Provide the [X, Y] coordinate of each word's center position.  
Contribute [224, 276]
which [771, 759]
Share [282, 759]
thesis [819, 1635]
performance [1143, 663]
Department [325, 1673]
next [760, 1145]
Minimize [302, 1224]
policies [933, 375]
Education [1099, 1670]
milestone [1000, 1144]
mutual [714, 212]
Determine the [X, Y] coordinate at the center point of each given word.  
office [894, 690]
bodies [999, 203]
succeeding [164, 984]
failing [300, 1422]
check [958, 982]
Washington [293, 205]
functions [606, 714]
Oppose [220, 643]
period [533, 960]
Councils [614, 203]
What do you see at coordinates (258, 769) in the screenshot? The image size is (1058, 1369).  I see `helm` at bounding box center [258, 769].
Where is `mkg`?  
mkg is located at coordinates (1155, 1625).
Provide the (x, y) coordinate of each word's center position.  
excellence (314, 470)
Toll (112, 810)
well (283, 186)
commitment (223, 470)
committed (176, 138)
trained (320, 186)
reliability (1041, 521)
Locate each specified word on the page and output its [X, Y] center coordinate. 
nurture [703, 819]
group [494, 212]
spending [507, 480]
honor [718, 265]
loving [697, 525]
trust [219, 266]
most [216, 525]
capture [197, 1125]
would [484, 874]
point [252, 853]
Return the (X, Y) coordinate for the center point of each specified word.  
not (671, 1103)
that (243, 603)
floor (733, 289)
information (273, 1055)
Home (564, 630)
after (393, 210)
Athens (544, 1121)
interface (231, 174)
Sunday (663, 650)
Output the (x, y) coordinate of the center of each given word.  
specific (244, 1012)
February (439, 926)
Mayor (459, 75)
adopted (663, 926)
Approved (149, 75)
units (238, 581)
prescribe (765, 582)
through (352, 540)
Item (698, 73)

• • •

Instructions for the task:
Tally the lines above that contain the string "each", matching case exactly. Reply with the number alone.

Result:
6